[Description of the task] Within the data below, tally the lines that contain "computer" and state only the total.

*** Information given Section Begins ***

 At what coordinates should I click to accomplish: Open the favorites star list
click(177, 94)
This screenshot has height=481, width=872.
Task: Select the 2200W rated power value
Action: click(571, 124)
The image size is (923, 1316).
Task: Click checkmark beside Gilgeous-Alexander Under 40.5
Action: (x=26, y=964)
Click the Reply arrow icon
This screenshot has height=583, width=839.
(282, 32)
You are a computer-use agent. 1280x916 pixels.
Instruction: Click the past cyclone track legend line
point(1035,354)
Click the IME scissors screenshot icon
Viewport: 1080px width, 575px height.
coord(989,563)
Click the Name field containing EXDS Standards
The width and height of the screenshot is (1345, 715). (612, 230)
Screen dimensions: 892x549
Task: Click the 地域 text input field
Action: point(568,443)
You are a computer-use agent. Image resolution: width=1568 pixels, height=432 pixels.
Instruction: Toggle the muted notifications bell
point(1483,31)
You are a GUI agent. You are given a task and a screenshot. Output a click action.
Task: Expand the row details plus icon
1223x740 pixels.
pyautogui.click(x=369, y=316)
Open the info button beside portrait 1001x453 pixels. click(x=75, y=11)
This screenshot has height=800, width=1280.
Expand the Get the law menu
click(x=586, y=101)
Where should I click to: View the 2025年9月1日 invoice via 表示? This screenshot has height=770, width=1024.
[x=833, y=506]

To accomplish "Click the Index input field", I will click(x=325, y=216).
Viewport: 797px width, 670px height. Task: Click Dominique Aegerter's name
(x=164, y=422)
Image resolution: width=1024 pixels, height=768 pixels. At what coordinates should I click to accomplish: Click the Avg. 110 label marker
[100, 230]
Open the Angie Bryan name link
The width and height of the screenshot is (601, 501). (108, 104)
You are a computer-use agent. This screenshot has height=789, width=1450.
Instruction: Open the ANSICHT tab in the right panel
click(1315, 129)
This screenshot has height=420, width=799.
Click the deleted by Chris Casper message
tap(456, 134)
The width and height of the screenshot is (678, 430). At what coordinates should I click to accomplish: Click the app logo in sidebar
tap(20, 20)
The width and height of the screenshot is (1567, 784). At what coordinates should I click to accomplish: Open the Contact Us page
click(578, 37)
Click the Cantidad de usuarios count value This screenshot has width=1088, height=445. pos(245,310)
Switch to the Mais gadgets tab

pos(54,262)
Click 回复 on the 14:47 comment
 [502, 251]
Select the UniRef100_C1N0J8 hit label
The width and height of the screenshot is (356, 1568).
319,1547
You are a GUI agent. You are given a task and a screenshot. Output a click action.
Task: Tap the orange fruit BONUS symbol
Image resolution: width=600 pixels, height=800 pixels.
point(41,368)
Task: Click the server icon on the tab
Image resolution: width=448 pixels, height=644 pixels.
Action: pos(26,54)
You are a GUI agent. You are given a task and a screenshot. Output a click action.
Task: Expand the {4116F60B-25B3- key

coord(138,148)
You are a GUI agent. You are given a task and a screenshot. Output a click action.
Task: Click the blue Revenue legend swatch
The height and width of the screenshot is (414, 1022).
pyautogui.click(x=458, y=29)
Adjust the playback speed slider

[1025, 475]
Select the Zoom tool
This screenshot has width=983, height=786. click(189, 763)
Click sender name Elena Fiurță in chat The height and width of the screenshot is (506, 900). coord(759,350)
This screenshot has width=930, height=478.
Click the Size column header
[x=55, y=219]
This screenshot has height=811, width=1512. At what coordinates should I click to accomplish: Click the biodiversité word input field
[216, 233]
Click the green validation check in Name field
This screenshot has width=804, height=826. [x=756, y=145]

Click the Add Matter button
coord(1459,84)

*** Information given Section Ends ***

[Answer space] 3